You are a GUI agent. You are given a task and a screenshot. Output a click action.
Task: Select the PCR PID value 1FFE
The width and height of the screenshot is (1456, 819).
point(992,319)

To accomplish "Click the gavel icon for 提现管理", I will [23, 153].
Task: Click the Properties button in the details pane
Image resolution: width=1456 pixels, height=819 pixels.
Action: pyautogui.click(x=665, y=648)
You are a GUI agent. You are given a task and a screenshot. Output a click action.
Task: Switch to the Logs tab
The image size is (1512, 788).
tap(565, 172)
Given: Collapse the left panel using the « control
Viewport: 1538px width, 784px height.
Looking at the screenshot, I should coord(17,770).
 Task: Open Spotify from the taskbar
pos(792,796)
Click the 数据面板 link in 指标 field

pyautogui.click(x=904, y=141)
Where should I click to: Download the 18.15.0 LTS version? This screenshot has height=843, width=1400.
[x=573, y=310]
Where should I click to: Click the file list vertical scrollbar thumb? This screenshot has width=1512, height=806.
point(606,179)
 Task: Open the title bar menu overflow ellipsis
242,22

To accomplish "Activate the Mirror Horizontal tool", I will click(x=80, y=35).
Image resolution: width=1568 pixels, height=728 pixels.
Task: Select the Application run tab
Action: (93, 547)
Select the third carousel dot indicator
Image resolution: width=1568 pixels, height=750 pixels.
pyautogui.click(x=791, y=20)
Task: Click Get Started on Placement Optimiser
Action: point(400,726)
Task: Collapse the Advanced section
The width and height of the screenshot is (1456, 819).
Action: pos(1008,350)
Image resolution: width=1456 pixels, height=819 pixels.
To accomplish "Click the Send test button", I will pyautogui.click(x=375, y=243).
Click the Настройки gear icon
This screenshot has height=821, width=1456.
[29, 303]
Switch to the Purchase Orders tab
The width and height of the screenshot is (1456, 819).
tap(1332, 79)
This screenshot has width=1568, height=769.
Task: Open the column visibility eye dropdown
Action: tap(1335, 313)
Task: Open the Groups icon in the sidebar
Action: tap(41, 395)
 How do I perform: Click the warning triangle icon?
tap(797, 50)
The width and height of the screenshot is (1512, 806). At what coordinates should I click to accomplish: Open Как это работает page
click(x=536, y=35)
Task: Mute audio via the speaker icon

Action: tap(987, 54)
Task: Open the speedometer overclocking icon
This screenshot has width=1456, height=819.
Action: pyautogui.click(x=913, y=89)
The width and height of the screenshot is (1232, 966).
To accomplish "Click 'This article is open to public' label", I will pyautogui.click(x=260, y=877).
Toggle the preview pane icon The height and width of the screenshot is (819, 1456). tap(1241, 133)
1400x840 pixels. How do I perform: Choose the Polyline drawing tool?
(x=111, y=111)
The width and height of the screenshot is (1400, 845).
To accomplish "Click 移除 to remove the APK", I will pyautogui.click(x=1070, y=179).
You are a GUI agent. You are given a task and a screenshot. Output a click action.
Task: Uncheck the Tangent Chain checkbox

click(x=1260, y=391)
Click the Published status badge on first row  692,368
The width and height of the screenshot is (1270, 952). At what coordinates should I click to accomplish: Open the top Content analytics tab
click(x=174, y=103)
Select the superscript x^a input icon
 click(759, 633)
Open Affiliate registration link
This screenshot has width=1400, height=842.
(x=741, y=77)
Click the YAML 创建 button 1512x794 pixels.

--- --- ---

Your answer should be the lines of the records that hold the string "Switch".

Task: Switch to the Logs tab
Switch to the Purchase Orders tab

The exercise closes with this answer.